Exercise data –

──────

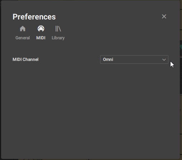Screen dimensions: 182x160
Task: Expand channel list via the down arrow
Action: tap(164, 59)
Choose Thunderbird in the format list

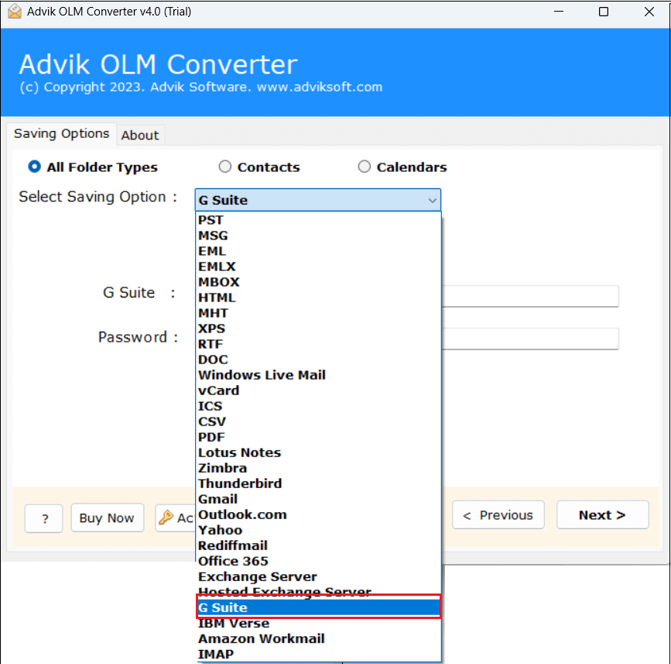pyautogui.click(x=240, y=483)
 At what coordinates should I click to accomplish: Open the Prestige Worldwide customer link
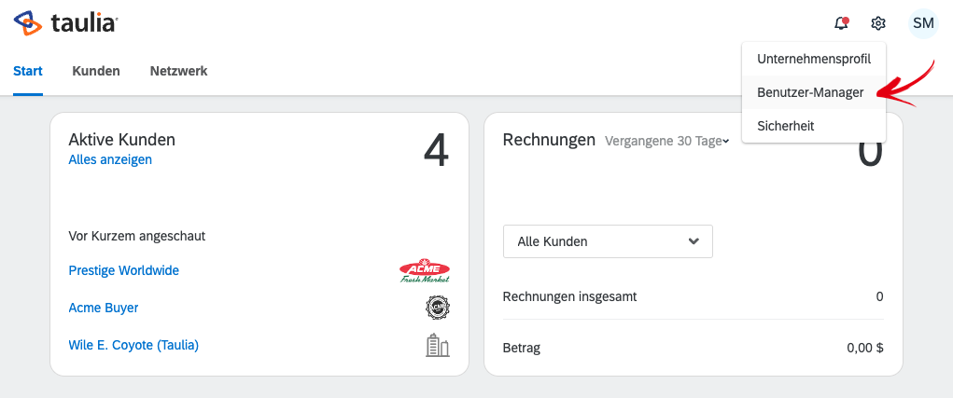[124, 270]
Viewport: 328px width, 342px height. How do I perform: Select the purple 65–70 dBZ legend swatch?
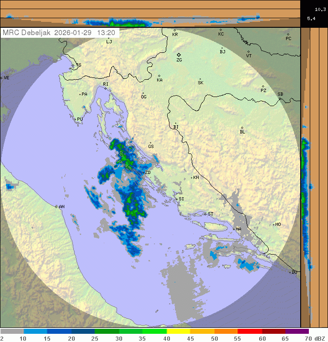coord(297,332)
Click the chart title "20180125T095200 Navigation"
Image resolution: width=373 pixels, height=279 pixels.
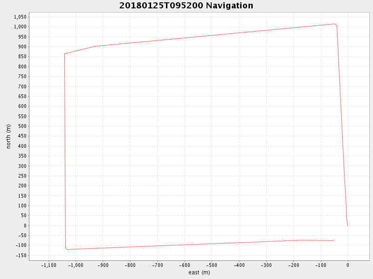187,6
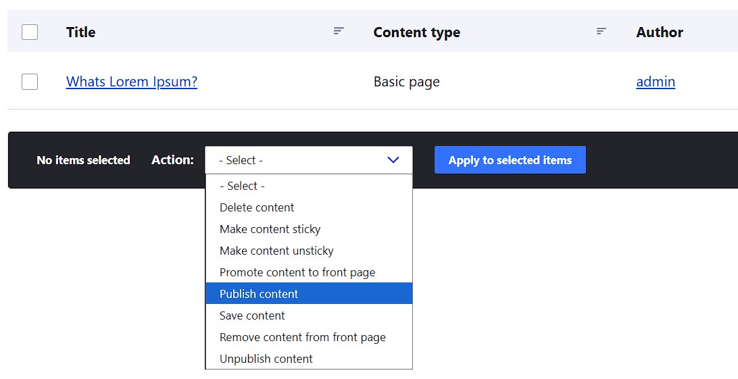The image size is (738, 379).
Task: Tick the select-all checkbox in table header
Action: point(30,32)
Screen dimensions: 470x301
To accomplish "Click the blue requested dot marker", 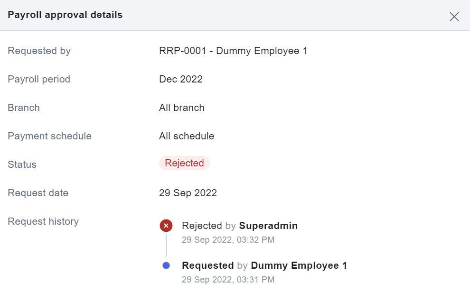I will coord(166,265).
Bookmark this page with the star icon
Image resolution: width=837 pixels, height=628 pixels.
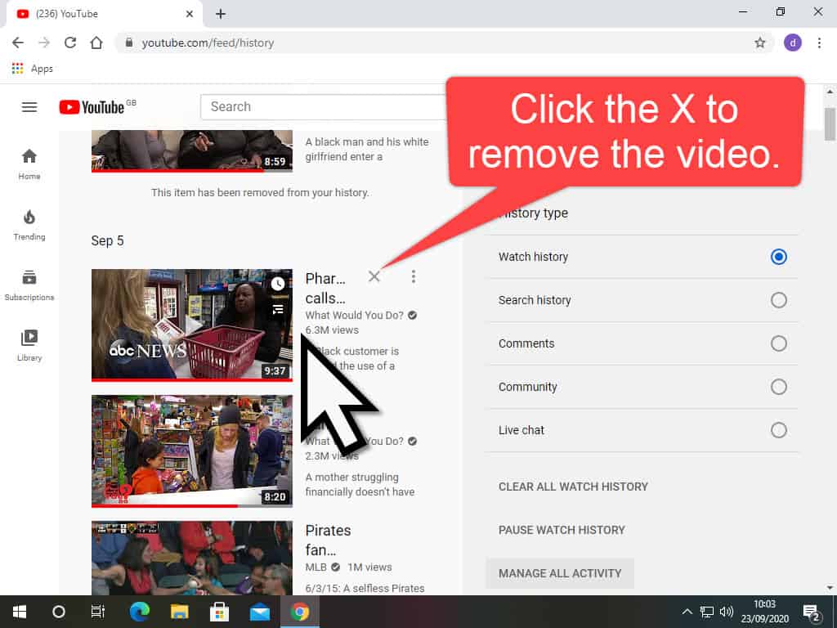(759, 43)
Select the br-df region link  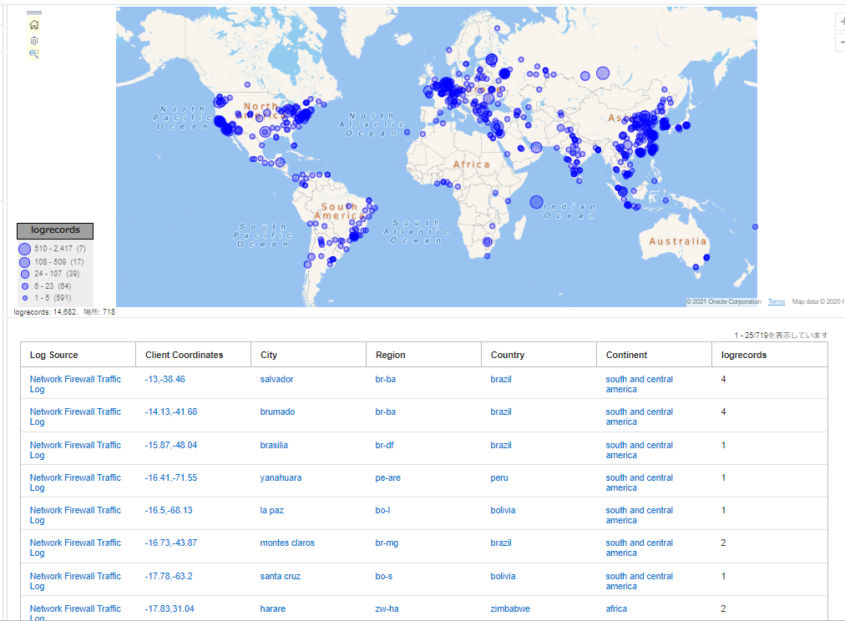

──────

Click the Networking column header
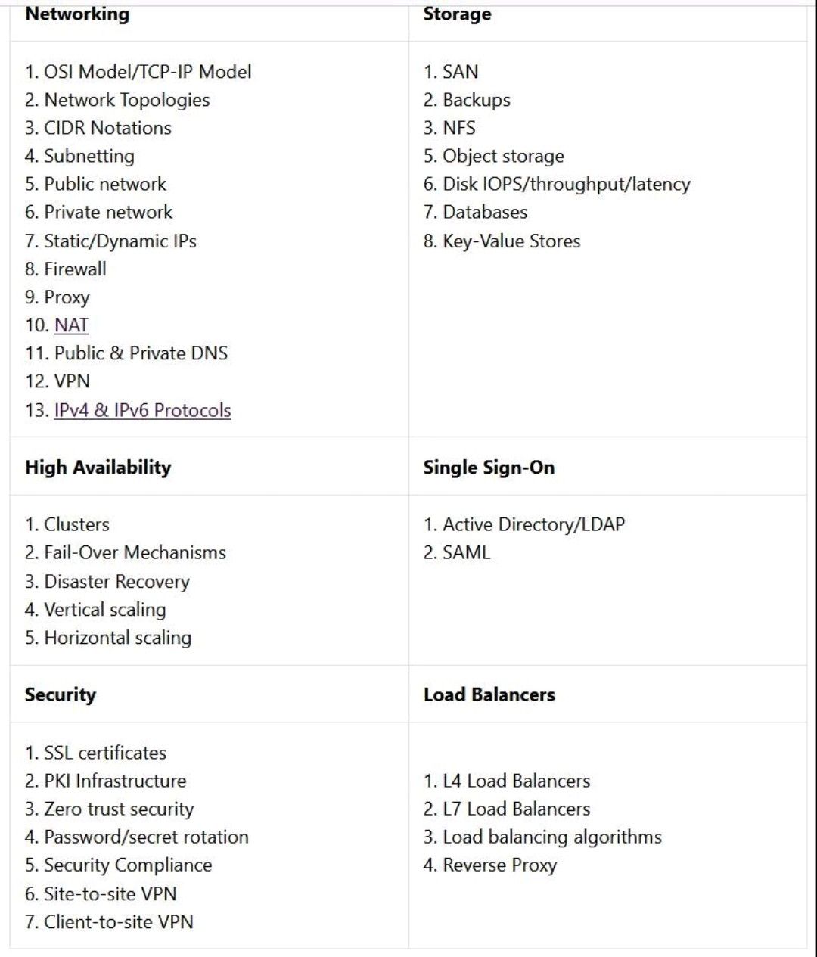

──────

Using the entries above, reproduce word for word only the lines from the one that contains "Choose Thunderbird in the format list" to the one that contains "Screen dimensions: 470x301", both ends included, and drop every picture.

Choose Thunderbird in the format list

pyautogui.click(x=240, y=483)
 At what coordinates should I click to accomplish: Open the Prestige Worldwide customer link
[124, 270]
Viewport: 328px width, 342px height. How do I perform: Select the purple 65–70 dBZ legend swatch?
coord(297,332)
Click the chart title "20180125T095200 Navigation"
Image resolution: width=373 pixels, height=279 pixels.
187,6
The image size is (738, 379).
Task: Tick the select-all checkbox in table header
Action: point(30,32)
Screen dimensions: 470x301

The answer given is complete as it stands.